* Exercise *
Reproduce word for word the lines between the one containing "Image resolution: width=1531" and the end of the entries below, both inclusive; leave out pictures.

(Items from a dataset)
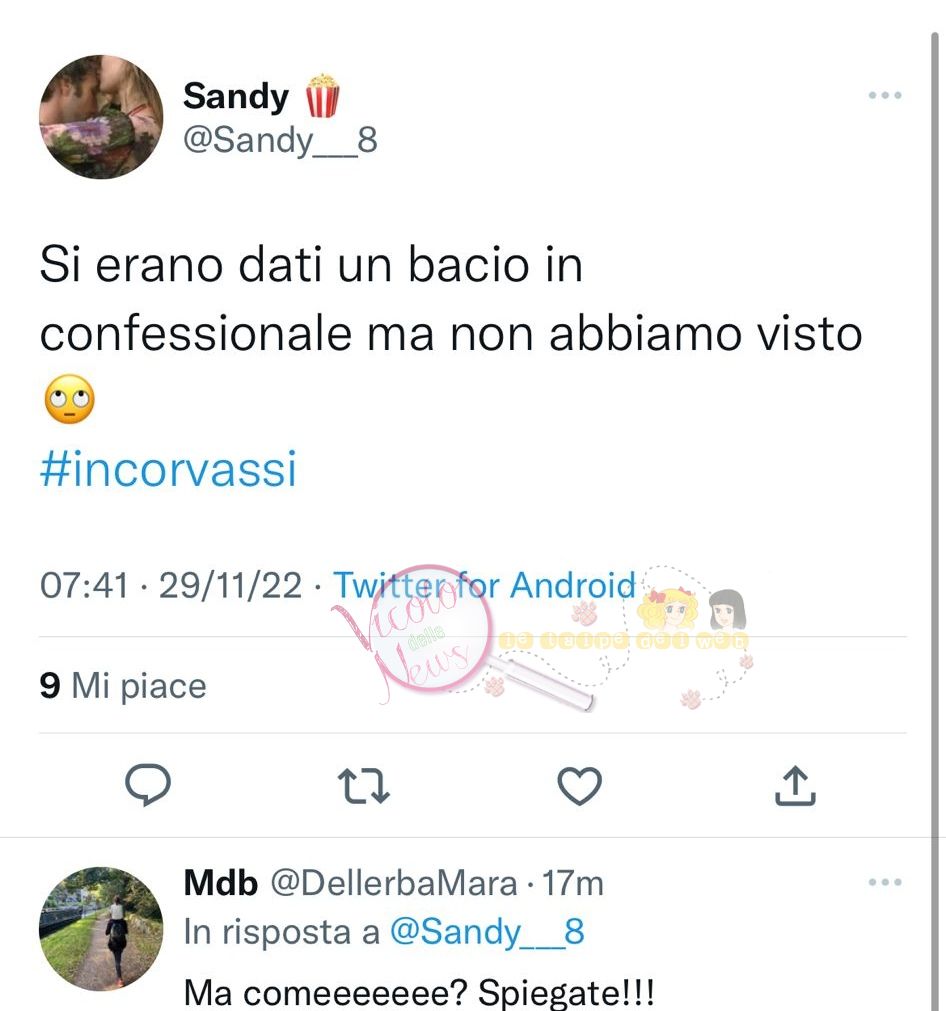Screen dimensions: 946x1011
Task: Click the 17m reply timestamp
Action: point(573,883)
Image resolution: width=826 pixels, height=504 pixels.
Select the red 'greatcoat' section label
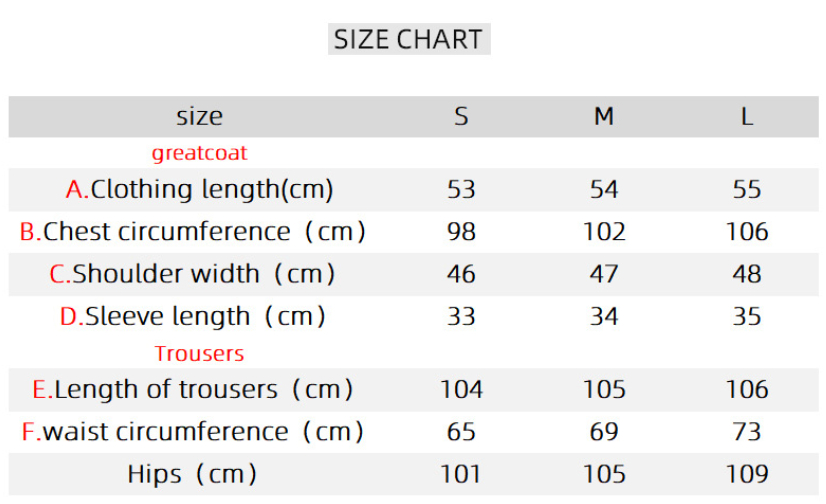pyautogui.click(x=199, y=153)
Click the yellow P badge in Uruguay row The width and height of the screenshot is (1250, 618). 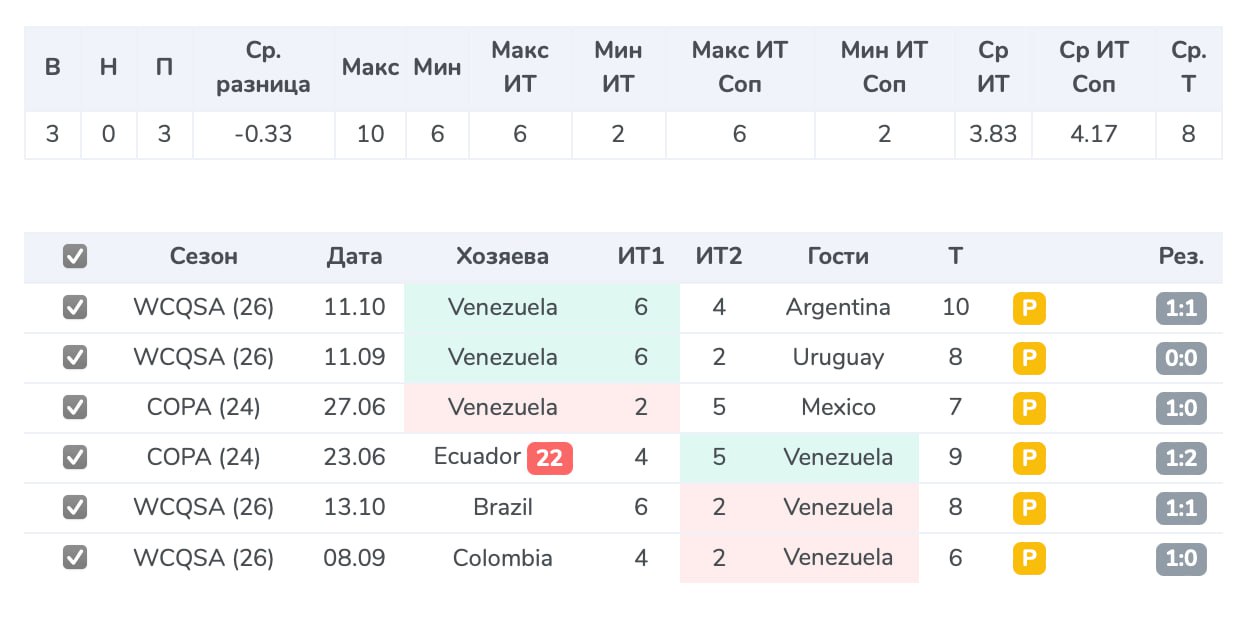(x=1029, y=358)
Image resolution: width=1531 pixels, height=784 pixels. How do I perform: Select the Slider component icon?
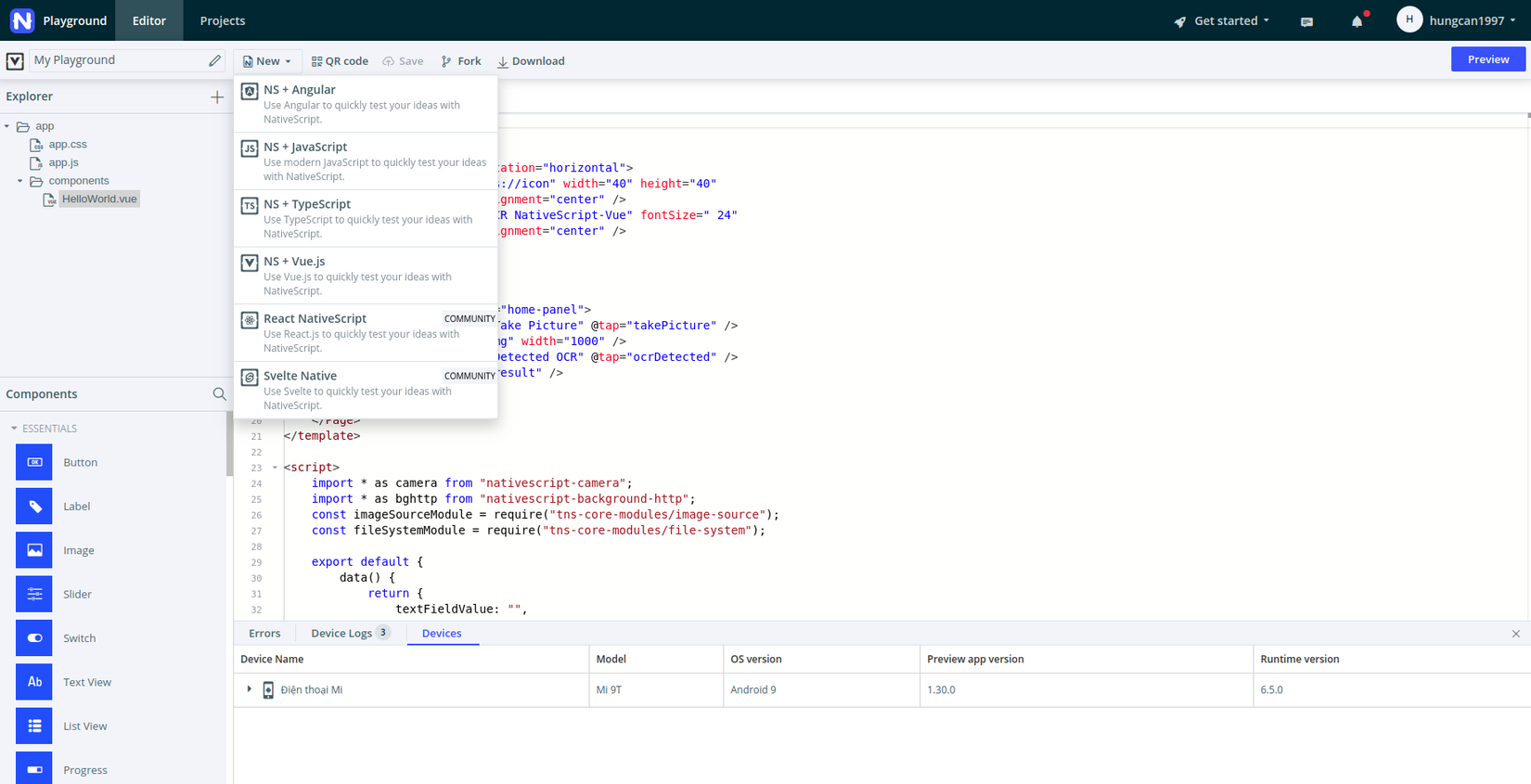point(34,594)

* Response *
Image resolution: width=1531 pixels, height=784 pixels. How do I perform: Select the Slider component icon?
point(34,594)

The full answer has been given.